_Problem requirements_
Replace "screenshot" with "screen capture" in the records, starting with the line that contains "You are a GUI" and going on through the end of the records, and leave everything else unchanged. Return only those lines, without the pictures.

--- Start Listed entries ---

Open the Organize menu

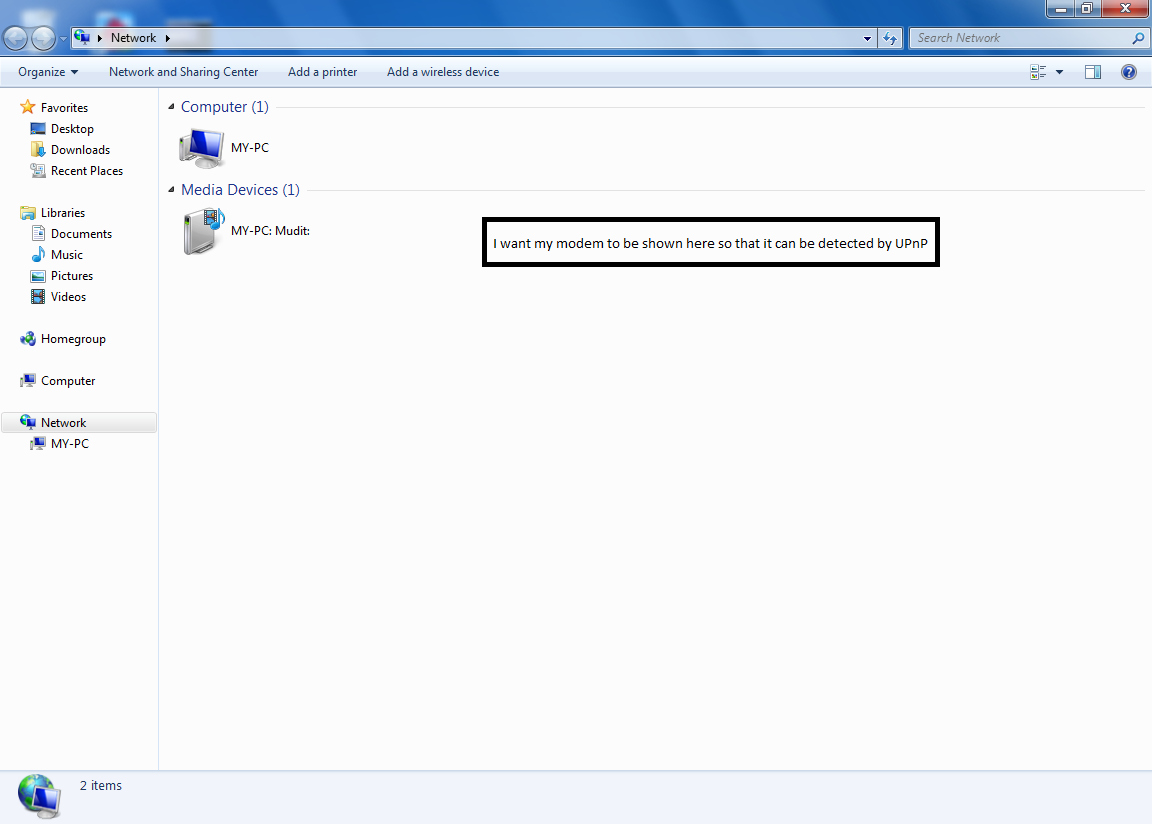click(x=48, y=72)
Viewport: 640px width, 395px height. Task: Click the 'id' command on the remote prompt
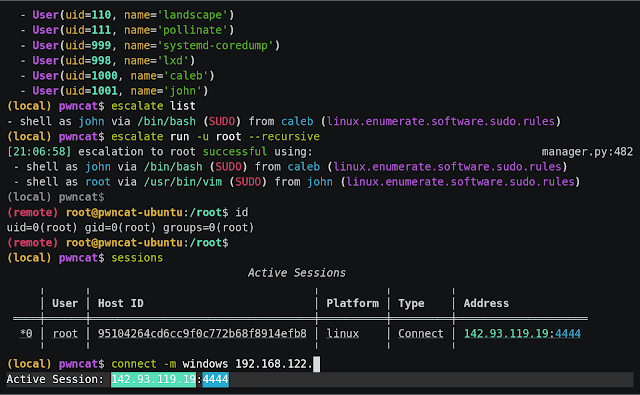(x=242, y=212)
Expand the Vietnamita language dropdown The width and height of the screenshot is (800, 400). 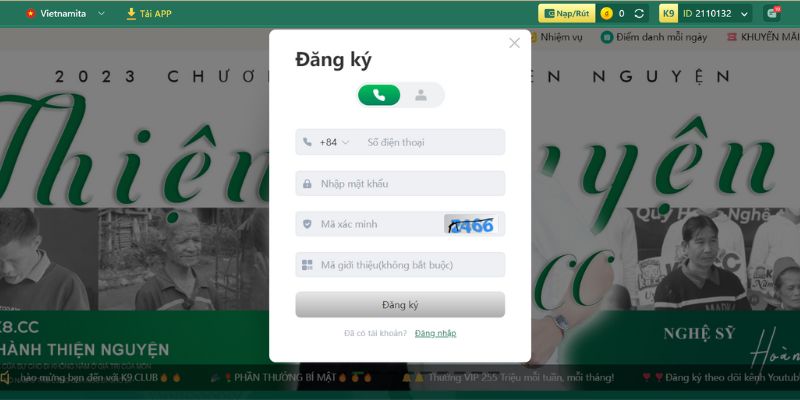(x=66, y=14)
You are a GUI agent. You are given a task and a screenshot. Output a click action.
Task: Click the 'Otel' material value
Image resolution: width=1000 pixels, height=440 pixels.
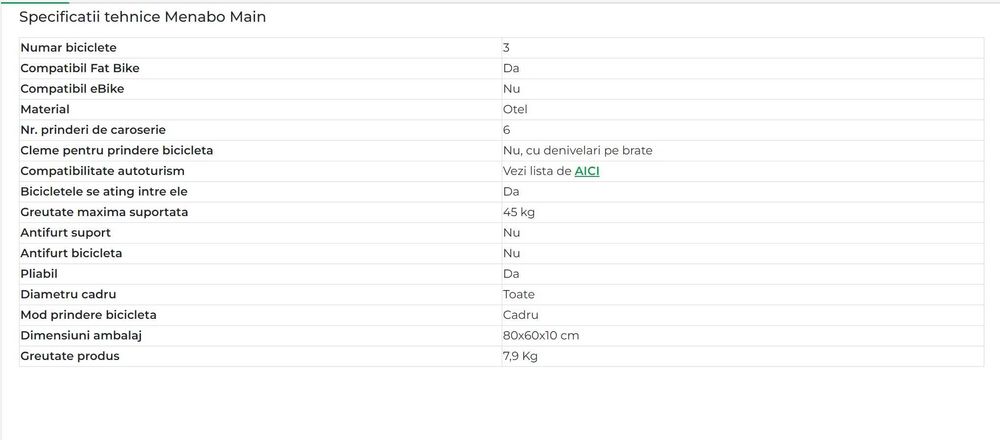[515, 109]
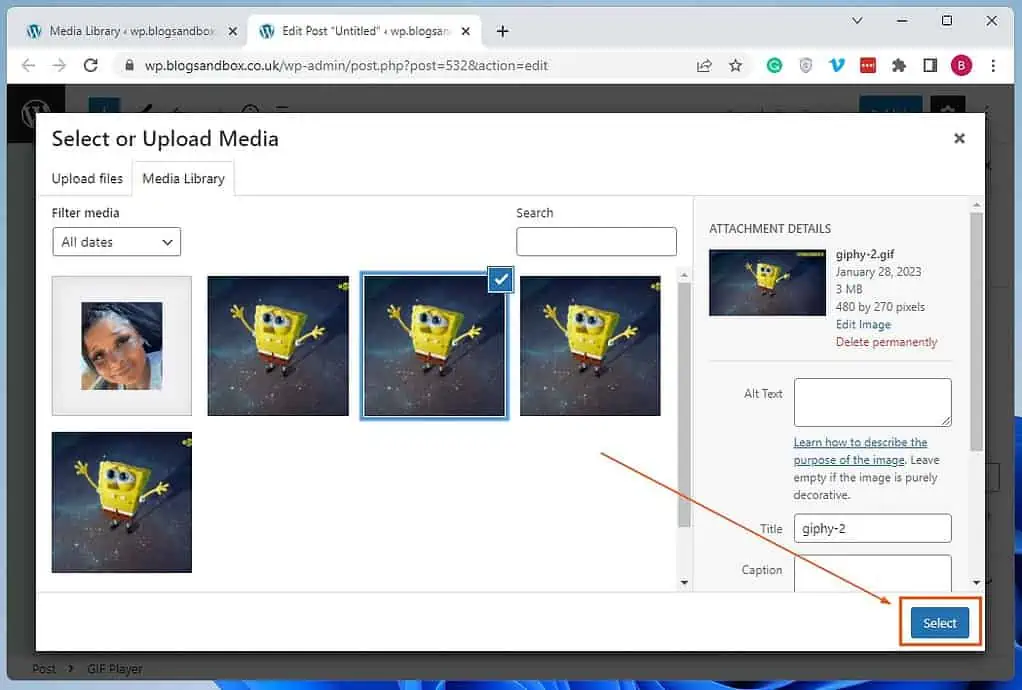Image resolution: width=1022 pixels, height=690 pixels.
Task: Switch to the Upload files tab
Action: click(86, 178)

--- End Listed entries ---

_Exercise answer_
You are a GUI agent. You are given a task and a screen capture. Output a click action.
Task: Click the 'Otel' material value
Image resolution: width=1000 pixels, height=440 pixels.
[515, 109]
Image resolution: width=1022 pixels, height=690 pixels.
Task: Switch to the Upload files tab
Action: click(86, 178)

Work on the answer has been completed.